Department of Homeland Security Secretary Janet Napolitano responded on Tuesday to allegations that the agency targeted an undocumented immigrant's family as retribution for her activism.

Immigration and Customs Enforcement officers detained the mother and brother of Erika Andiola, who is active in the immigrant rights movement and the founder of activism group DRM Capitol, on Jan. 10. The mother, Maria Arreola, and brother, Heriberto Andiola Arreola, were quickly released from custody after an outcry from advocacy groups.

Napolitano told Phoenix NBC affiliate KPNX that Maria Arreola was taken in because of a previous deportation in 1998 and traffic arrest last year. Maria Arreola was therefore considered a priority case, she said.

"I can't tell what you was in the file, and often time what is in the press doesn't include everything that is in the file," she told KPNX's Brahm Resnik.

She added that a majority of deportations fit under the agency's priorities, but that prosecutorial discretion "can kick in" when determining whether an individual should, like Andiola's mother and brother, be removed. She would not say whether she had a role in Arreola's release, according to Resnik.

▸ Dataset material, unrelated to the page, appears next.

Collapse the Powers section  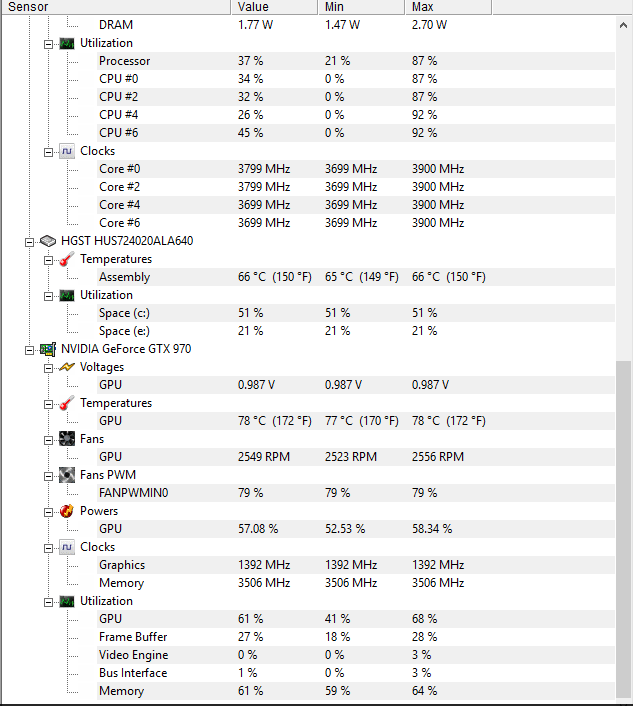pos(48,512)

An ICE official, who was not authorized to speak on the record about the details of the case, told HuffPost after the incident that the two were not targeted because of Erika Andiola's work in advocacy as a Dreamer, a term for young undocumented immigrants who could be granted legal status under the never-passed Dream Act.

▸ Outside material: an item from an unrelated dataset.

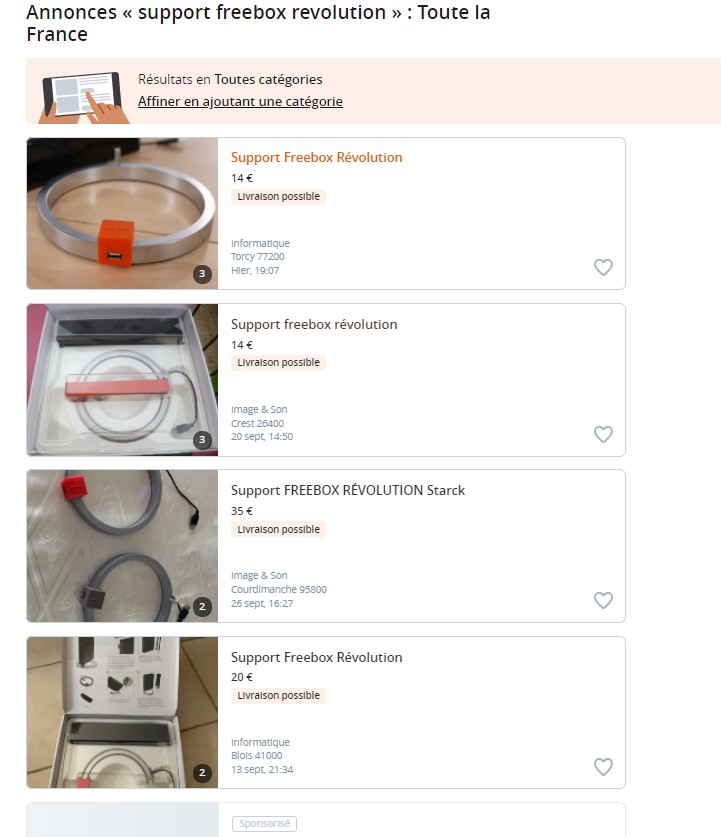Favorite the 14 € Torcy 77200 listing

pyautogui.click(x=603, y=267)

Andiola was recently hired as a staffer for Rep. Kyrsten Sinema (D-Ariz.) and has work authorization under President Barack Obama's Deferred Action for Childhood Arrivals policy, which also gives her reprieve from deportation for two years.

Barbara Gonzalez, a spokeswoman for the agency, said in a statement at the time that ICE would use prosecutorial discretion in the case and likely would not pursue deportation.

"Although one individual had been previously removed from the country, an initial review of these cases revealed that certain factors outlined in ICE’s prosecutorial discretion policy appear to be present and merit an exercise of discretion," she said. "A fuller review of the cases is currently on-going. ICE exercises prosecutorial discretion on a case-by-case basis, considering the totality of the circumstances in an individual case."

Some people are skeptical of ICE's claims that it did not act in retribution against Erika Andiola.

"The release, to us, and the arrest and the threat of deportation, many of us felt that was selective prosecution," Rep. Raul Grijalva (D-Ariz.) told Resnik.